Cover page

New Human Frontiers series

Harry Collins, Are We All Scientific Experts Now?

Everett Carl Dolman, Can Science End War?

Mike Hulme, Can Science Fix Climate Change?

Margaret Lock & Gisli Palsson, Can Science Resolve the Nature/Nurture Debate?

Hugh Pennington, Have Bacteria Won?

Hilary Rose & Steven Rose, Can Neuroscience Change Our Minds?

Title page

Copyright page

Nature is perhaps the most complex word in the language.

Raymond Williams, Keywords, 1976

We must seek to understand the emergent and irreducible property arising from an inextricable interpenetration of genes and environment.

Stephen Jay Gould, An Urchin in the Storm, 1987

acknowledgments

The following people have generously taken time to share their expertise with us, which, on occasion, was urgently needed: Evelyn Fox Keller, Hannah Landecker, Richard Lock, Margaret McFall-Ngai, Jörg Niewöhner, Barbara Prainsack, and Faith Wallis. We are also indebted to two anonymous reviewers for their insightful and encouraging comments. Finally, we would like to thank everyone at Polity Press, who have been exceptionally supportive throughout the preparation of this book.

preamble
Beyond the Molecular Vision of Life

Numerous people take it for granted today that genes cause certain kinds of developmental problems and diseases. Down syndrome comes to mind, as do images of Stephen Hawking wheelchair-bound with motor neuron disease. But these same people assume that, in addition to genes, lifestyle and environment are implicated to varying degrees in conditions such as heart and lung diseases, asthma, obesity, and diabetes. In other words, poor habits and toxic environments somehow interact with genes, with negative consequences. Researchers are likely to express this situation in terms of the percentage input from genes and environment respectively involved in any given condition. Conversely, “healthy” lifestyles and environments can be protective.

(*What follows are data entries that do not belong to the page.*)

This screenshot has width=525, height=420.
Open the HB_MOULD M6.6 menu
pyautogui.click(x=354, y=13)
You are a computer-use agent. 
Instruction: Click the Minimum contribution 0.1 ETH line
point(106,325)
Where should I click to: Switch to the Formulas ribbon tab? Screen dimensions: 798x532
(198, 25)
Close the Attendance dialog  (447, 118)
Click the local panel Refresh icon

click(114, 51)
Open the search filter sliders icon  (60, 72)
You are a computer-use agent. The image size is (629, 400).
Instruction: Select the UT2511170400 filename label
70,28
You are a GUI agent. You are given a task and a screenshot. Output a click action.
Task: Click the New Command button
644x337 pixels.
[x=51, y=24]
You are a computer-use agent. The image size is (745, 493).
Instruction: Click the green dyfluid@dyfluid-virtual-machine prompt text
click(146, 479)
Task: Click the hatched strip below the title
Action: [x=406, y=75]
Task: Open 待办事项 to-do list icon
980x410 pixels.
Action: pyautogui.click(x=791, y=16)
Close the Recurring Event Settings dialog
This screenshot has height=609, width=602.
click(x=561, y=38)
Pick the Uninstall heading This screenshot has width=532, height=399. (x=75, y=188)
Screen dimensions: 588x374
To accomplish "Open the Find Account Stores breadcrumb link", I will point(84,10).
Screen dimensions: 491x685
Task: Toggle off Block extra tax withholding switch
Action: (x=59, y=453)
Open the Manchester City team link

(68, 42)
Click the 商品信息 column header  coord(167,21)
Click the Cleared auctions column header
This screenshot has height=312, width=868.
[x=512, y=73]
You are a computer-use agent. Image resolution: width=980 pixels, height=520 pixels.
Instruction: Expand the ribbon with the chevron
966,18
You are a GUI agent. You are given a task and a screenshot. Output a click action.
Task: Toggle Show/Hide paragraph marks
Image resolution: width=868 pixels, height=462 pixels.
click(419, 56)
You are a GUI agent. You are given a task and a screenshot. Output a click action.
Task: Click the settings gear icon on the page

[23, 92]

The burgeoning field of epigenetics challenges received wisdom about the relationship – and relative importance – of genes and environment, nature and nurture. From the early twentieth century, following recognition of the significance of Gregor Mendel's work on pea plants, an assumption gradually took hold among numerous geneticists that genes fully account for human biology and behavior. This position was consistently countered for the next few decades by researchers who argued that human behavioral traits develop almost exclusively from environmental influences, following John Locke's late seventeenth-century idea of a tabula rasa. However, the demonstration of the existence of DNA and its helical structure in the 1950s ensured that genetic determinism under the designation of “The New Synthesis” was rapidly consolidated as the dominant approach to understanding life itself.

Massive infusions of money were put into research in genetics, and critics of gene-centrism, biologists and social scientists alike, of whom there were a good number, were largely ignored. Now epigeneticists have added a strong voice to this critique, one grounded in molecular biology, and the century-long assumption, held by numerous scientists, that genes are the controlling force of life has been badly shaken by these claims to the contrary.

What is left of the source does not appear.